***** Raw data

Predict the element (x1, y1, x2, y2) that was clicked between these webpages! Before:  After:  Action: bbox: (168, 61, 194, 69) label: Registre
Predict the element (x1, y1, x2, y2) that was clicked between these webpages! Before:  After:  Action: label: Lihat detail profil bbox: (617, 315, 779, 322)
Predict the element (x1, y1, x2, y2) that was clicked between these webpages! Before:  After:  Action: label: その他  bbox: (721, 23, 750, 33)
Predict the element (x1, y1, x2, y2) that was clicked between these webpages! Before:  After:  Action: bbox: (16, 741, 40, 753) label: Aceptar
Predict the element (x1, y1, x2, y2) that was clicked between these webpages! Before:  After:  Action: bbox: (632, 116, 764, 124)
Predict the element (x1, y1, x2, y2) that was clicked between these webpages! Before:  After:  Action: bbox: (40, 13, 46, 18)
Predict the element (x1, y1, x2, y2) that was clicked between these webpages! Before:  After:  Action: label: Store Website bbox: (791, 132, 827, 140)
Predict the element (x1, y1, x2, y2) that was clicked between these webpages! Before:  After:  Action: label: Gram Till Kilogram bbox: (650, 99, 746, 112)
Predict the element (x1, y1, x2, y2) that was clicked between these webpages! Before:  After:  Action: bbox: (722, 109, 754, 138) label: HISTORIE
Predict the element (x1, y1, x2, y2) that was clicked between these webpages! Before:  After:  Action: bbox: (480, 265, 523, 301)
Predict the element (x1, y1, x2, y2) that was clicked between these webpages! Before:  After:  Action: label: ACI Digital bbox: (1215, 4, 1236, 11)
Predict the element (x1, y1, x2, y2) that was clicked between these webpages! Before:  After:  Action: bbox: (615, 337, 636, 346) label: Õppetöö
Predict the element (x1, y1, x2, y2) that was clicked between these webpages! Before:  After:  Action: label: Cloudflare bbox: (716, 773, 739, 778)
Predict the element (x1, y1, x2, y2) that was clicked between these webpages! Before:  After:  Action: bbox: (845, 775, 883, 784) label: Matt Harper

**********

**Requirement:**
Render every line of the material above as a Markdown table with two columns, "No." for the row number and "Line" for the text, and omit any blank lines.

**Written response:**
| No. | Line |
|---|---|
| 1 | Predict the element (x1, y1, x2, y2) that was clicked between these webpages! Before:  After:  Action: bbox: (168, 61, 194, 69) label: Registre |
| 2 | Predict the element (x1, y1, x2, y2) that was clicked between these webpages! Before:  After:  Action: label: Lihat detail profil bbox: (617, 315, 779, 322) |
| 3 | Predict the element (x1, y1, x2, y2) that was clicked between these webpages! Before:  After:  Action: label: その他  bbox: (721, 23, 750, 33) |
| 4 | Predict the element (x1, y1, x2, y2) that was clicked between these webpages! Before:  After:  Action: bbox: (16, 741, 40, 753) label: Aceptar |
| 5 | Predict the element (x1, y1, x2, y2) that was clicked between these webpages! Before:  After:  Action: bbox: (632, 116, 764, 124) |
| 6 | Predict the element (x1, y1, x2, y2) that was clicked between these webpages! Before:  After:  Action: bbox: (40, 13, 46, 18) |
| 7 | Predict the element (x1, y1, x2, y2) that was clicked between these webpages! Before:  After:  Action: label: Store Website bbox: (791, 132, 827, 140) |
| 8 | Predict the element (x1, y1, x2, y2) that was clicked between these webpages! Before:  After:  Action: label: Gram Till Kilogram bbox: (650, 99, 746, 112) |
| 9 | Predict the element (x1, y1, x2, y2) that was clicked between these webpages! Before:  After:  Action: bbox: (722, 109, 754, 138) label: HISTORIE |
| 10 | Predict the element (x1, y1, x2, y2) that was clicked between these webpages! Before:  After:  Action: bbox: (480, 265, 523, 301) |
| 11 | Predict the element (x1, y1, x2, y2) that was clicked between these webpages! Before:  After:  Action: label: ACI Digital bbox: (1215, 4, 1236, 11) |
| 12 | Predict the element (x1, y1, x2, y2) that was clicked between these webpages! Before:  After:  Action: bbox: (615, 337, 636, 346) label: Õppetöö |
| 13 | Predict the element (x1, y1, x2, y2) that was clicked between these webpages! Before:  After:  Action: label: Cloudflare bbox: (716, 773, 739, 778) |
| 14 | Predict the element (x1, y1, x2, y2) that was clicked between these webpages! Before:  After:  Action: bbox: (845, 775, 883, 784) label: Matt Harper |